• DIRECTIVE:
Copy out the data below, swapping every "gear" for "cog" and keeping everything else the same.
-*-*-
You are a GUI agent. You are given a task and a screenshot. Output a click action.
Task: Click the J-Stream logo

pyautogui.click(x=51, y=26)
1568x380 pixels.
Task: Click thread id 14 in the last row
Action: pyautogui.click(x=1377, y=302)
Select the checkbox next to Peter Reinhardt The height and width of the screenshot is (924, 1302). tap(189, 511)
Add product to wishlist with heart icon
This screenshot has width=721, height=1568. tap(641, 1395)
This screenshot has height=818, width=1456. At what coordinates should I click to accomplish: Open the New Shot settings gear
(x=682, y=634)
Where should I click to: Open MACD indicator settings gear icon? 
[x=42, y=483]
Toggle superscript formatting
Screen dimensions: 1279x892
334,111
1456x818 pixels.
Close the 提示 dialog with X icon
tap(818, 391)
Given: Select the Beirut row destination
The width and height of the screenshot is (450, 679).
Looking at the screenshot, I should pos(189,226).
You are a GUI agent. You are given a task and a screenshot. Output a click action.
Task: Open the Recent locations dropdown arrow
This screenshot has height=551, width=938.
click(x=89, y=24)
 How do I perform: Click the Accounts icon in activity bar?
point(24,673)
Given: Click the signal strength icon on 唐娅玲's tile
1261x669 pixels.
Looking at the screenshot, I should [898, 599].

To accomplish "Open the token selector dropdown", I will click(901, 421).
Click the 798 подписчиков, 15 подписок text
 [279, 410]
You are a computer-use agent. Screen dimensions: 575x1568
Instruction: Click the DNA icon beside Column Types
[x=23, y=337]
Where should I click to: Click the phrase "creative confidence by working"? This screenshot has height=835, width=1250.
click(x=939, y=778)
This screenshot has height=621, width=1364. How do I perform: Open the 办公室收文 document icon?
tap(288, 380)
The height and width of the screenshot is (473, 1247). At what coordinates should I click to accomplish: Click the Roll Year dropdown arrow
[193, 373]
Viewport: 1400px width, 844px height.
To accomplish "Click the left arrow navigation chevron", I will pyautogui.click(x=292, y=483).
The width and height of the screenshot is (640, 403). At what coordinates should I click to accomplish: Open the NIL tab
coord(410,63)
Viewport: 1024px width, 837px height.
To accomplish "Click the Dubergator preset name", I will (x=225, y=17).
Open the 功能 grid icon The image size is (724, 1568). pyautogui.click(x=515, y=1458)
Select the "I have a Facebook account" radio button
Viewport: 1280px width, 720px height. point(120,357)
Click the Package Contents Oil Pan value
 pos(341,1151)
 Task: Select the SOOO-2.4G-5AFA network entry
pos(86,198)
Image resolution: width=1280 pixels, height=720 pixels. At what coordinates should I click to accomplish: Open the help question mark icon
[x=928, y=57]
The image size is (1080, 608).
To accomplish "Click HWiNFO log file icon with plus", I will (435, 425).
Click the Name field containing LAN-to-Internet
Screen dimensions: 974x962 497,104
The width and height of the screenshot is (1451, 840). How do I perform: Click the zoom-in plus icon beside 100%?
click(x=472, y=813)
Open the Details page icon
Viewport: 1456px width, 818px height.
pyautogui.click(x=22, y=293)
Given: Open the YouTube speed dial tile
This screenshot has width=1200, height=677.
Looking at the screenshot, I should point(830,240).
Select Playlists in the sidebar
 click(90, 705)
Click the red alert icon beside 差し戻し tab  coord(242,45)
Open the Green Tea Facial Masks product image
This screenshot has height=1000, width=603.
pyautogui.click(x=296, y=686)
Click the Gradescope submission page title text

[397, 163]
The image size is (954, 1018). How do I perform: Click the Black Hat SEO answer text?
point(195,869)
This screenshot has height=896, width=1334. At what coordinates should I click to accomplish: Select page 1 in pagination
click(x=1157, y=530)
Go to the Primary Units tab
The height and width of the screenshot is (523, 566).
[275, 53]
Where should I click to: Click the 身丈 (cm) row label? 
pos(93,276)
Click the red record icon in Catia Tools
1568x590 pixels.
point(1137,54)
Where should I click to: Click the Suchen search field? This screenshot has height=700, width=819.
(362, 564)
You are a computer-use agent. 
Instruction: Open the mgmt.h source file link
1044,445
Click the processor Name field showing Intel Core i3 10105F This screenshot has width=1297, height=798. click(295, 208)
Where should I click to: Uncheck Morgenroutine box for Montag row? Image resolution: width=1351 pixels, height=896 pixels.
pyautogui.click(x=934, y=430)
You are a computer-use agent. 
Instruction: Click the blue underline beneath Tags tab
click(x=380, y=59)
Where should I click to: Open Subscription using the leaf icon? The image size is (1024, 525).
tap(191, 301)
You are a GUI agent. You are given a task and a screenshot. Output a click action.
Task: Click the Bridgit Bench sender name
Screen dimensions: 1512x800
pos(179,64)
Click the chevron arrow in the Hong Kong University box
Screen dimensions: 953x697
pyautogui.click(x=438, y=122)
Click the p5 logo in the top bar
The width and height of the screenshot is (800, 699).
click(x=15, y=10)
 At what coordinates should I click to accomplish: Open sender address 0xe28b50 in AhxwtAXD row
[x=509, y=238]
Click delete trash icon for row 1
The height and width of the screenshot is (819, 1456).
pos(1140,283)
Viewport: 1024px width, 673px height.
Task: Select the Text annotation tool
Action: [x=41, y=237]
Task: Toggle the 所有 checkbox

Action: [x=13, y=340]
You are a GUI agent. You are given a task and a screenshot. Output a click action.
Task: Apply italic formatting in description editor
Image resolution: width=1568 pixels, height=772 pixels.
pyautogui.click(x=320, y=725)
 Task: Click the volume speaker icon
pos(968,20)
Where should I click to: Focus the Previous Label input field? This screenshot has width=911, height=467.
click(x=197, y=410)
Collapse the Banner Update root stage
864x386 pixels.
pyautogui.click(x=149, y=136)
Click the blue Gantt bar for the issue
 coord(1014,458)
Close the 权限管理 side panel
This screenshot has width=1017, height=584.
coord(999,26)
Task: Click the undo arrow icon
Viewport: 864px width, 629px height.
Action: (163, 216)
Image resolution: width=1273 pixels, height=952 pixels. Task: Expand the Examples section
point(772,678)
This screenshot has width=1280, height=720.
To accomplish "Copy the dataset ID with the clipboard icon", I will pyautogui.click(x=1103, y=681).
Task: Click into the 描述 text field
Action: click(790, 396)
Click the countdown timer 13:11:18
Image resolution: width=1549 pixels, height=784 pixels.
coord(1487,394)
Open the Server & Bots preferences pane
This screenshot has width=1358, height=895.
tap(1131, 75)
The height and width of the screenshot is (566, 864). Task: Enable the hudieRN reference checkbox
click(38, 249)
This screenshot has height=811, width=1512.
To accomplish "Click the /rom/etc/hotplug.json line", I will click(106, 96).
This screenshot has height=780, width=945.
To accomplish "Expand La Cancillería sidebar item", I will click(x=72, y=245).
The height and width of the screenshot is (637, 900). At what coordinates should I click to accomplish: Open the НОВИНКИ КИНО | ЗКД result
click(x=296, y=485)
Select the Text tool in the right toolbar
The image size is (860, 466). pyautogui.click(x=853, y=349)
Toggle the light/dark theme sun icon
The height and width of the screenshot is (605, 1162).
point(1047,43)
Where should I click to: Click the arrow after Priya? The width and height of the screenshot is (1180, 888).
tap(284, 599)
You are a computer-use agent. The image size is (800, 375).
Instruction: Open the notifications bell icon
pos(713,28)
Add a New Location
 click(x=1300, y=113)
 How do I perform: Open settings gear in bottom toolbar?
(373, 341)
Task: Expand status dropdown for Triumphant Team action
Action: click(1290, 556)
-*-*-
• EXERCISE RESULT:
You are a GUI agent. You are given a task and a screenshot. Output a click action.
Task: Click the J-Stream logo

pyautogui.click(x=51, y=26)
1568x380 pixels.
Task: Click thread id 14 in the last row
Action: pyautogui.click(x=1377, y=302)
Select the checkbox next to Peter Reinhardt The height and width of the screenshot is (924, 1302). tap(189, 511)
Add product to wishlist with heart icon
This screenshot has width=721, height=1568. tap(641, 1395)
This screenshot has height=818, width=1456. At what coordinates should I click to accomplish: Open the New Shot settings cog
(x=682, y=634)
Where should I click to: Open MACD indicator settings cog icon? 
[x=42, y=483]
Toggle superscript formatting
Screen dimensions: 1279x892
334,111
1456x818 pixels.
Close the 提示 dialog with X icon
tap(818, 391)
Given: Select the Beirut row destination
The width and height of the screenshot is (450, 679).
Looking at the screenshot, I should pos(189,226).
You are a GUI agent. You are given a task and a screenshot. Output a click action.
Task: Open the Recent locations dropdown arrow
This screenshot has height=551, width=938.
click(x=89, y=24)
 How do I perform: Click the Accounts icon in activity bar?
point(24,673)
Given: Click the signal strength icon on 唐娅玲's tile
1261x669 pixels.
Looking at the screenshot, I should [898, 599].

To accomplish "Open the token selector dropdown", I will click(901, 421).
Click the 798 подписчиков, 15 подписок text
 [279, 410]
You are a computer-use agent. Screen dimensions: 575x1568
Instruction: Click the DNA icon beside Column Types
[x=23, y=337]
Where should I click to: Click the phrase "creative confidence by working"? This screenshot has height=835, width=1250.
click(x=939, y=778)
This screenshot has height=621, width=1364. How do I perform: Open the 办公室收文 document icon?
tap(288, 380)
The height and width of the screenshot is (473, 1247). At what coordinates should I click to accomplish: Click the Roll Year dropdown arrow
[193, 373]
Viewport: 1400px width, 844px height.
To accomplish "Click the left arrow navigation chevron", I will pyautogui.click(x=292, y=483).
The width and height of the screenshot is (640, 403). At what coordinates should I click to accomplish: Open the NIL tab
coord(410,63)
Viewport: 1024px width, 837px height.
To accomplish "Click the Dubergator preset name", I will (x=225, y=17).
Open the 功能 grid icon The image size is (724, 1568). pyautogui.click(x=515, y=1458)
Select the "I have a Facebook account" radio button
Viewport: 1280px width, 720px height. point(120,357)
Click the Package Contents Oil Pan value
 pos(341,1151)
 Task: Select the SOOO-2.4G-5AFA network entry
pos(86,198)
Image resolution: width=1280 pixels, height=720 pixels. At what coordinates should I click to accomplish: Open the help question mark icon
[x=928, y=57]
The image size is (1080, 608).
To accomplish "Click HWiNFO log file icon with plus", I will (435, 425).
Click the Name field containing LAN-to-Internet
Screen dimensions: 974x962 497,104
The width and height of the screenshot is (1451, 840). How do I perform: Click the zoom-in plus icon beside 100%?
click(x=472, y=813)
Open the Details page icon
Viewport: 1456px width, 818px height.
pyautogui.click(x=22, y=293)
Given: Open the YouTube speed dial tile
This screenshot has width=1200, height=677.
Looking at the screenshot, I should point(830,240).
Select Playlists in the sidebar
 click(90, 705)
Click the red alert icon beside 差し戻し tab  coord(242,45)
Open the Green Tea Facial Masks product image
This screenshot has height=1000, width=603.
pyautogui.click(x=296, y=686)
Click the Gradescope submission page title text

[397, 163]
The image size is (954, 1018). How do I perform: Click the Black Hat SEO answer text?
point(195,869)
This screenshot has height=896, width=1334. At what coordinates should I click to accomplish: Select page 1 in pagination
click(x=1157, y=530)
Go to the Primary Units tab
The height and width of the screenshot is (523, 566).
[275, 53]
Where should I click to: Click the 身丈 (cm) row label? 
pos(93,276)
Click the red record icon in Catia Tools
1568x590 pixels.
point(1137,54)
Where should I click to: Click the Suchen search field? This screenshot has height=700, width=819.
(362, 564)
You are a computer-use agent. 
Instruction: Open the mgmt.h source file link
1044,445
Click the processor Name field showing Intel Core i3 10105F This screenshot has width=1297, height=798. click(295, 208)
Where should I click to: Uncheck Morgenroutine box for Montag row? Image resolution: width=1351 pixels, height=896 pixels.
pyautogui.click(x=934, y=430)
You are a computer-use agent. 
Instruction: Click the blue underline beneath Tags tab
click(x=380, y=59)
Where should I click to: Open Subscription using the leaf icon? The image size is (1024, 525).
tap(191, 301)
You are a GUI agent. You are given a task and a screenshot. Output a click action.
Task: Click the Bridgit Bench sender name
Screen dimensions: 1512x800
pos(179,64)
Click the chevron arrow in the Hong Kong University box
Screen dimensions: 953x697
pyautogui.click(x=438, y=122)
Click the p5 logo in the top bar
The width and height of the screenshot is (800, 699).
click(x=15, y=10)
 At what coordinates should I click to accomplish: Open sender address 0xe28b50 in AhxwtAXD row
[x=509, y=238]
Click delete trash icon for row 1
The height and width of the screenshot is (819, 1456).
pos(1140,283)
Viewport: 1024px width, 673px height.
Task: Select the Text annotation tool
Action: [x=41, y=237]
Task: Toggle the 所有 checkbox

Action: [x=13, y=340]
You are a GUI agent. You are given a task and a screenshot. Output a click action.
Task: Apply italic formatting in description editor
Image resolution: width=1568 pixels, height=772 pixels.
pyautogui.click(x=320, y=725)
 Task: Click the volume speaker icon
pos(968,20)
Where should I click to: Focus the Previous Label input field? This screenshot has width=911, height=467.
click(x=197, y=410)
Collapse the Banner Update root stage
864x386 pixels.
pyautogui.click(x=149, y=136)
Click the blue Gantt bar for the issue
 coord(1014,458)
Close the 权限管理 side panel
This screenshot has width=1017, height=584.
coord(999,26)
Task: Click the undo arrow icon
Viewport: 864px width, 629px height.
Action: (163, 216)
Image resolution: width=1273 pixels, height=952 pixels. Task: Expand the Examples section
point(772,678)
This screenshot has width=1280, height=720.
To accomplish "Copy the dataset ID with the clipboard icon", I will pyautogui.click(x=1103, y=681).
Task: Click into the 描述 text field
Action: click(790, 396)
Click the countdown timer 13:11:18
Image resolution: width=1549 pixels, height=784 pixels.
coord(1487,394)
Open the Server & Bots preferences pane
This screenshot has width=1358, height=895.
tap(1131, 75)
The height and width of the screenshot is (566, 864). Task: Enable the hudieRN reference checkbox
click(38, 249)
This screenshot has height=811, width=1512.
To accomplish "Click the /rom/etc/hotplug.json line", I will click(106, 96).
This screenshot has height=780, width=945.
To accomplish "Expand La Cancillería sidebar item", I will click(x=72, y=245).
The height and width of the screenshot is (637, 900). At what coordinates should I click to accomplish: Open the НОВИНКИ КИНО | ЗКД result
click(x=296, y=485)
Select the Text tool in the right toolbar
The image size is (860, 466). pyautogui.click(x=853, y=349)
Toggle the light/dark theme sun icon
The height and width of the screenshot is (605, 1162).
point(1047,43)
Where should I click to: Click the arrow after Priya? The width and height of the screenshot is (1180, 888).
tap(284, 599)
You are a computer-use agent. The image size is (800, 375).
Instruction: Open the notifications bell icon
pos(713,28)
Add a New Location
 click(x=1300, y=113)
 How do I perform: Open settings cog in bottom toolbar?
(373, 341)
Task: Expand status dropdown for Triumphant Team action
Action: click(1290, 556)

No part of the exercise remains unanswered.